Exercise aim:
Each line from the one holding "Where should I click to: Click" to the last line below must be written out exactly, with no other output.

Given information:
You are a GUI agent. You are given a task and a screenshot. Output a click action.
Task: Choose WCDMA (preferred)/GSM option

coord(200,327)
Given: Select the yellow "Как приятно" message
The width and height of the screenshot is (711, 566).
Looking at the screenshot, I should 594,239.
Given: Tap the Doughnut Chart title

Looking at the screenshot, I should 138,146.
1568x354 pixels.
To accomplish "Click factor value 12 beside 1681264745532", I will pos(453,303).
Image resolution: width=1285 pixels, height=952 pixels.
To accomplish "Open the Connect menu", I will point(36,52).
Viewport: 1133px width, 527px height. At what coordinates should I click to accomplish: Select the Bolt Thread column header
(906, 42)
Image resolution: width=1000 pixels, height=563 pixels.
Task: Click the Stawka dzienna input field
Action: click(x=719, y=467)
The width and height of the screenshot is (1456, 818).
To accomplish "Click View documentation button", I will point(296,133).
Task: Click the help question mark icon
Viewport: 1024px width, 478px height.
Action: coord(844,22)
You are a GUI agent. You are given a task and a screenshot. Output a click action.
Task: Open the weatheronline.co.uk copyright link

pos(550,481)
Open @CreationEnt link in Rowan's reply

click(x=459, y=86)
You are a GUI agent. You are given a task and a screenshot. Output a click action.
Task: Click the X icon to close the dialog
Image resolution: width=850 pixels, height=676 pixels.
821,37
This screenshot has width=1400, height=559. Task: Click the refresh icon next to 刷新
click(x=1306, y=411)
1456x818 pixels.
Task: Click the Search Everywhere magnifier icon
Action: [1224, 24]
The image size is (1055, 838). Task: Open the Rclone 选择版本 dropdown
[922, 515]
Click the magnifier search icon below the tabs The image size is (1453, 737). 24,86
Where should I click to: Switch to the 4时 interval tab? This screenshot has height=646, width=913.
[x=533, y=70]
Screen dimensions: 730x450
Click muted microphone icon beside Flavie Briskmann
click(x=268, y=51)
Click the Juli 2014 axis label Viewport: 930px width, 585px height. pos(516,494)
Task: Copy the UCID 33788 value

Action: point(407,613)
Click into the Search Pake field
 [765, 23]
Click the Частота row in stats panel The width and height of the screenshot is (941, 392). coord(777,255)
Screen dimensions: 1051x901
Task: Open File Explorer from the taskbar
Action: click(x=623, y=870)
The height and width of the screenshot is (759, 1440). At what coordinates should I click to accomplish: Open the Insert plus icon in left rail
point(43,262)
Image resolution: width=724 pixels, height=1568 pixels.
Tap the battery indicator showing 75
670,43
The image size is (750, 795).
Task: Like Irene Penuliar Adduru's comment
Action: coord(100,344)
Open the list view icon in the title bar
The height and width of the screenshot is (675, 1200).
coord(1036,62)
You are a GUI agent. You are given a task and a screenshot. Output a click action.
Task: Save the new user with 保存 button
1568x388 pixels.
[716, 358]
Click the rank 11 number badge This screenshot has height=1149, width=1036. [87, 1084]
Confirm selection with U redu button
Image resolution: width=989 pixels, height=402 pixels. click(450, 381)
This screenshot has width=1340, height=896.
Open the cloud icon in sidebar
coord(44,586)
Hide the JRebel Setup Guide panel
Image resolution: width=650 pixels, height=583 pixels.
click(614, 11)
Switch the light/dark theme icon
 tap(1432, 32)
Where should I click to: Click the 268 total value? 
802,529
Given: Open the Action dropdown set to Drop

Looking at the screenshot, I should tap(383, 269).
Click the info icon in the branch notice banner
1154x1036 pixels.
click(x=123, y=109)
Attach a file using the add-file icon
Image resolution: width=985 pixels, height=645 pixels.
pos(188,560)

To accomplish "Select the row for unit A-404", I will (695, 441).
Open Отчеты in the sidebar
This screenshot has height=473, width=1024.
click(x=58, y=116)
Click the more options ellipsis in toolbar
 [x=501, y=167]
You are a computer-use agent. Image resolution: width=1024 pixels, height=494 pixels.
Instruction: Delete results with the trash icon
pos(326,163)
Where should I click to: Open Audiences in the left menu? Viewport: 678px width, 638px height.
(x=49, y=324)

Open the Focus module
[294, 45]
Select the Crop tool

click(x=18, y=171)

Exercise output:
Where should I click to: Click the 268 total value? 
802,529
Given: Open the Action dropdown set to Drop

Looking at the screenshot, I should tap(383, 269).
Click the info icon in the branch notice banner
1154x1036 pixels.
click(x=123, y=109)
Attach a file using the add-file icon
Image resolution: width=985 pixels, height=645 pixels.
pos(188,560)

To accomplish "Select the row for unit A-404", I will (695, 441).
Open Отчеты in the sidebar
This screenshot has height=473, width=1024.
click(x=58, y=116)
Click the more options ellipsis in toolbar
 [x=501, y=167]
You are a computer-use agent. Image resolution: width=1024 pixels, height=494 pixels.
Instruction: Delete results with the trash icon
pos(326,163)
Where should I click to: Open Audiences in the left menu? Viewport: 678px width, 638px height.
(x=49, y=324)

Open the Focus module
[294, 45]
Select the Crop tool

click(x=18, y=171)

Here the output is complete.